The latest book from Software Studies series at The MIT Press:


The Imaginary App

Edited by Paul D. Miller (aka DJ Spooky that Subliminal Kid) and Svitlana Matviyenko. The MIT Press, 2014.


From the publisher:

Mobile apps promise to deliver (h)appiness to our devices at the touch of a finger or two. Apps offer gratifyingly immediate access to connection and entertainment. The array of apps downloadable from the app store may come from the cloud, but they attach themselves firmly to our individual movement from location to location on earth. In The Imaginary App, writers, theorists, and artists--including Stephen Wolfram (in conversation with Paul Miller) and Lev Manovich--explore the cultural and technological shifts that have accompanied the emergence of the mobile app. These contributors and interviewees see apps variously as “a machine of transcendence,” “a hulking wound in our nervous system,” or “a promise of new possibilities.” They ask whether the app is an object or a relation, and if it could be a “metamedium” that supersedes all other artistic media. They consider the control and power exercised by software architecture; the app’s prosthetic ability to enhance certain human capacities, in reality or in imagination; the app economy, and the divergent possibilities it offers of making a living or making a fortune; and the app as medium and remediator of reality.

Also included (and documented in color) are selected projects by artists asked to design truly imaginary apps, “icons of the impossible.” These include a female sexual arousal graph using Doppler images; “The Ultimate App,” which accepts a payment and then closes, without providing information or functionality; and “iLuck,” which uses GPS technology and four-leaf-clover icons to mark places where luck might be found.


Contributors:

Christian Ulrik Andersen, Thierry Bardini, Nandita Biswas Mellamphy, Benjamin H. Bratton, Drew S. Burk, Patricia Ticineto Clough, Robbie Cormier, Dock Currie, Dal Yong Jin, Nick Dyer-Witheford, Ryan and Hays Holladay, Atle Mikkola Kjøsen, Eric Kluitenberg, Lev Manovich, Vincent Manzerolle, Svitlana Matviyenko, Dan Mellamphy, Paul D. Miller aka DJ Spooky That Subliminal Kid, Steven Millward, Anna Munster, Søren Bro Pold, Chris Richards, Scott Snibbe, Nick Srnicek, Stephen Wolfram.

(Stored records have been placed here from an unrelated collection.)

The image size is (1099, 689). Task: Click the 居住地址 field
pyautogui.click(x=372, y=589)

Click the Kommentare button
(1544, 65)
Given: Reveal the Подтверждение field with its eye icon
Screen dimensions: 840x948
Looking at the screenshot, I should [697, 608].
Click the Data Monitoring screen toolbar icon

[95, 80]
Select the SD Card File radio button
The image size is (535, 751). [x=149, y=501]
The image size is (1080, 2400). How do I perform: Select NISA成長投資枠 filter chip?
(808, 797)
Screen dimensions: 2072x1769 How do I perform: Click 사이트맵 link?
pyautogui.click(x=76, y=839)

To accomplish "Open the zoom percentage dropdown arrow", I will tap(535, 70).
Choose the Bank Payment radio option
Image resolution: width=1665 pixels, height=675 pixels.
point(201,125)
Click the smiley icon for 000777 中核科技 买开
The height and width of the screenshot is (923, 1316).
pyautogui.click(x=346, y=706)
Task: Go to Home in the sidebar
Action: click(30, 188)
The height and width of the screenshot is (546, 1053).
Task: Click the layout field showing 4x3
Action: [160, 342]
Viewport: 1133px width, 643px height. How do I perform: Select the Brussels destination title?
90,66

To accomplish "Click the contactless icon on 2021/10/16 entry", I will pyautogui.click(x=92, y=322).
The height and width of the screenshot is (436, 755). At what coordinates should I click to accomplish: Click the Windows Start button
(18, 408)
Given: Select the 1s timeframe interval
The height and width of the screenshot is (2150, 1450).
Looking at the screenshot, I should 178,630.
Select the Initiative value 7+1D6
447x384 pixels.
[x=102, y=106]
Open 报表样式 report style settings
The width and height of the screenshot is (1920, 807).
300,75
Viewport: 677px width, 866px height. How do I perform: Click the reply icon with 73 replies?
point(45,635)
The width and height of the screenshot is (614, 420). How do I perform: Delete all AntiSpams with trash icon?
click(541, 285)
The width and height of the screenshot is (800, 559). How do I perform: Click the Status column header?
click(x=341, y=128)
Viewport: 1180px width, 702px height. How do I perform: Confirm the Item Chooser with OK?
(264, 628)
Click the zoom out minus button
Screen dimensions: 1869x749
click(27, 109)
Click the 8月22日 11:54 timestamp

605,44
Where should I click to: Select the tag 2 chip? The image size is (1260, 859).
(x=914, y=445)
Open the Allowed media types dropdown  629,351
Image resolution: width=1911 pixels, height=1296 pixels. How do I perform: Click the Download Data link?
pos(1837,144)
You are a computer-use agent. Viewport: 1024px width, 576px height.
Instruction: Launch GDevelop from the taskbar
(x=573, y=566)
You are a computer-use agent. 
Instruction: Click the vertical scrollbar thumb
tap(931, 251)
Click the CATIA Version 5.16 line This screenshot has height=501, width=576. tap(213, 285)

About Software Studies series at MIT Press:

The Software Studies series publishes the best new work in a critical and experimental field that is at once culturally and technically literate, reflecting the reality of today’s software culture. The field of software studies engages and contributes to the research of computer scientists, the work of software designers and engineers, and the creations of software artists. Software studies tracks how software is substantially integrated into the processes of contemporary culture and society. It does this both in the scholarly modes of the humanities and social sciences and in the software creation/research modes of computer science, the arts, and design.


Software Studies series co-editors:

Dr. Noah Wardrip-Fruin, The University of California, Santa Cruz (UCSC).

Dr. Lev Manovich, The Graduate Center, City University of New York (CUNY).